According to an Orlando Sentinel report, sheriff’s departments in Seminole and Brevard counties will no longer make arrests based on odor alone. The Miami-Dade Police Department told the New Times that they are following that policy.

In a memo sent to the New Times, the Police Legal Bureau wrote that searching a vehicle for cannabis in the state now requires “odor plus.”

“Hemp and cannabis look, feel and smell the same, and both can be smoked. Currently, there is no way to distinguish between hemp and cannabis based on plain view or odor alone. Accordingly, officers can no longer search a vehicle based solely on the odor of cannabis. Now you must articulate additional factors that lead you to believe that the substance is illegal cannabis, based on the totality of circumstances.” – Police Legal Bureau memo via the New Times

According to the memo, “odor plus” includes signs of impairment, information regarding illegal activity prior to the stop, and admission of guilt.

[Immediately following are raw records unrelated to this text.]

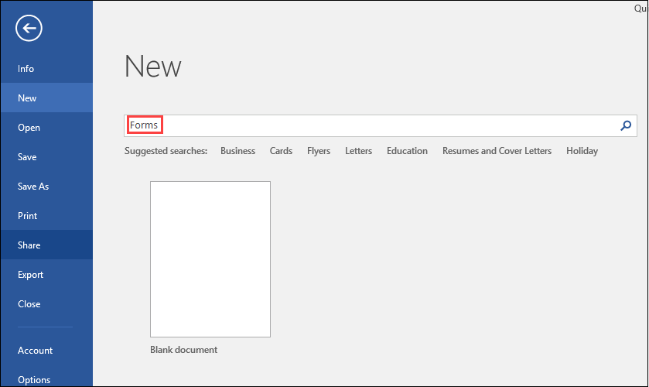Click the template search box containing Forms

tap(371, 125)
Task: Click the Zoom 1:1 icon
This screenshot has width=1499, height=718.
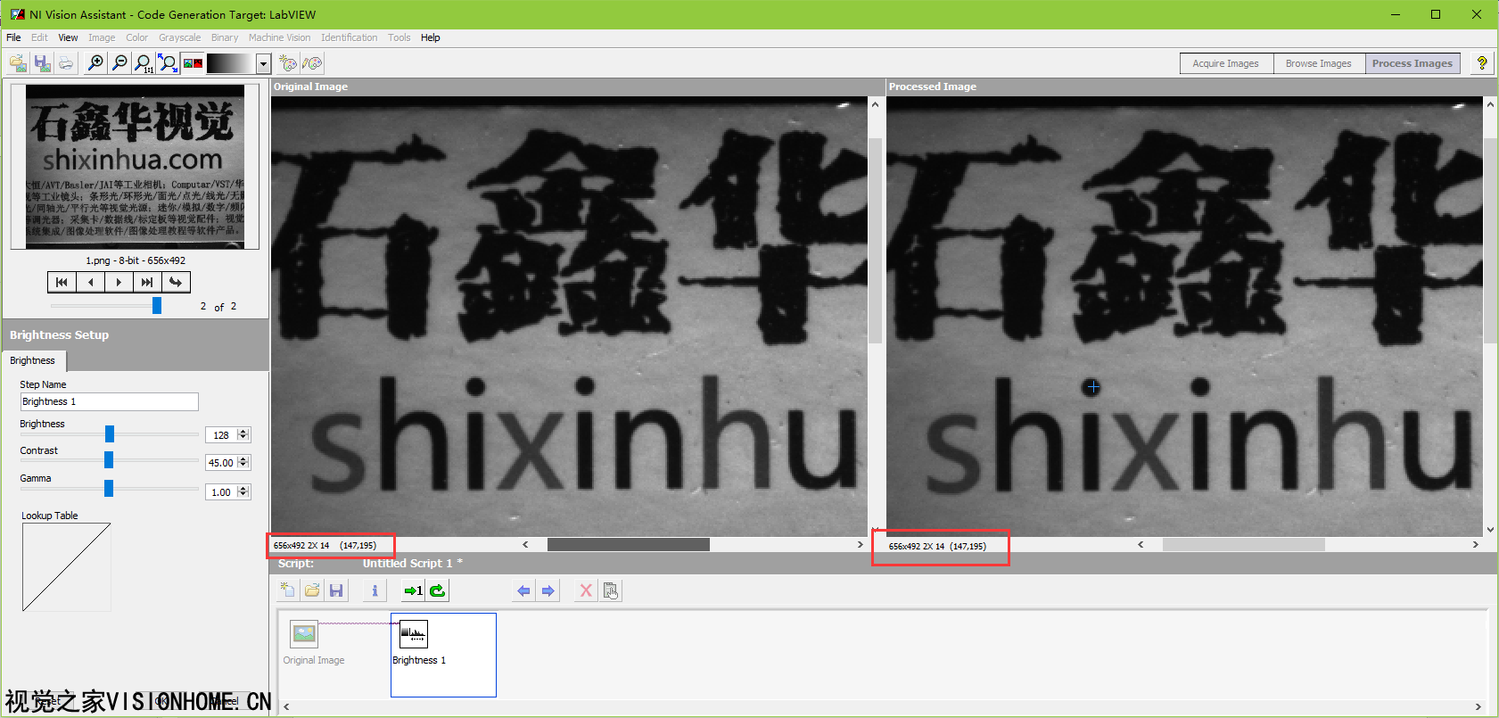Action: coord(143,62)
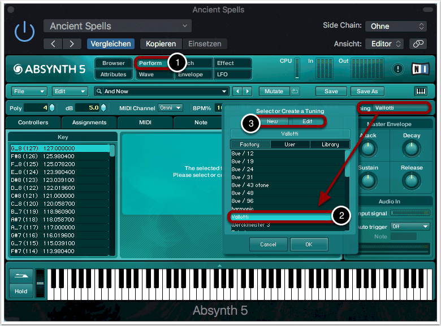
Task: Open the Auto trigger Off dropdown
Action: point(410,226)
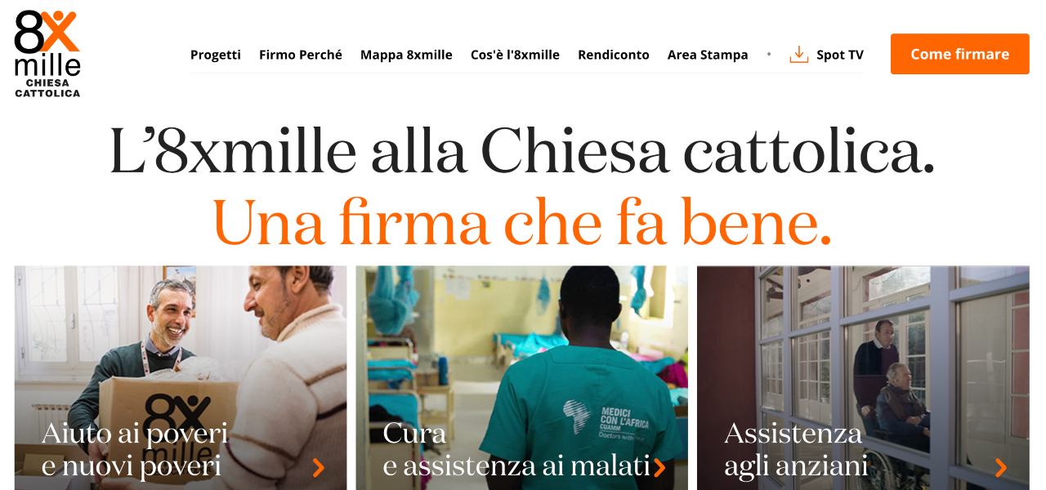Click the 'Assistenza agli anziani' title text

[x=796, y=450]
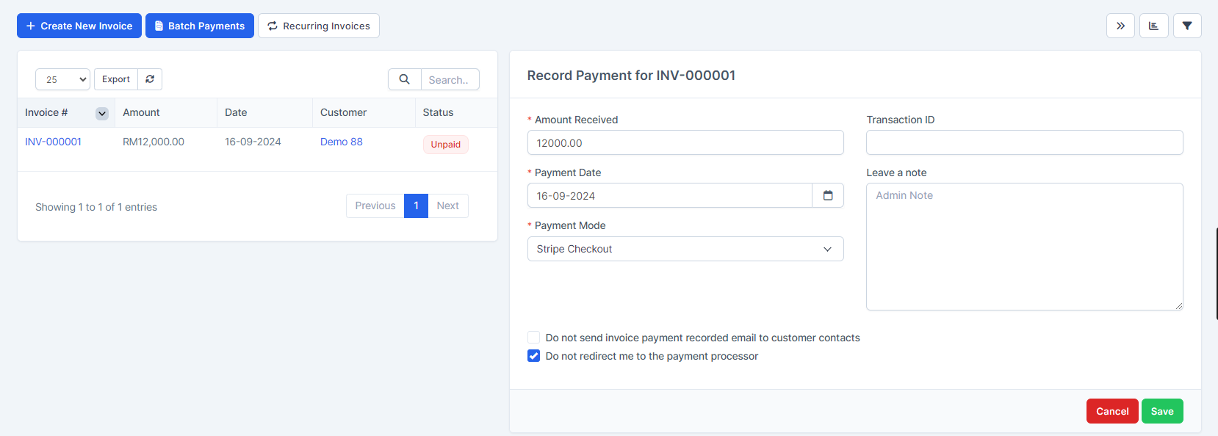
Task: Go to page 1 in pagination
Action: click(416, 206)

In a memo sent to law enforcement agencies in Seminole and Brevard counties by State Attorney Phil Archer, the State Attorney’s Office “will require a laboratory test result before the filing of any cannabis related charge.”

“Officers should be able to articulate additional factors in addition to the smell or look of the substance, including such things as the impairment of the person and any admissions or statements that may be made,” Archer wrote in the memo, noting that crime laboratories in Florida do not have the capability to test just whether something contains THC.

In 2015, Florida decriminalized possession of up to 20 grams of cannabis and voters approved medical cannabis legalization in 2016.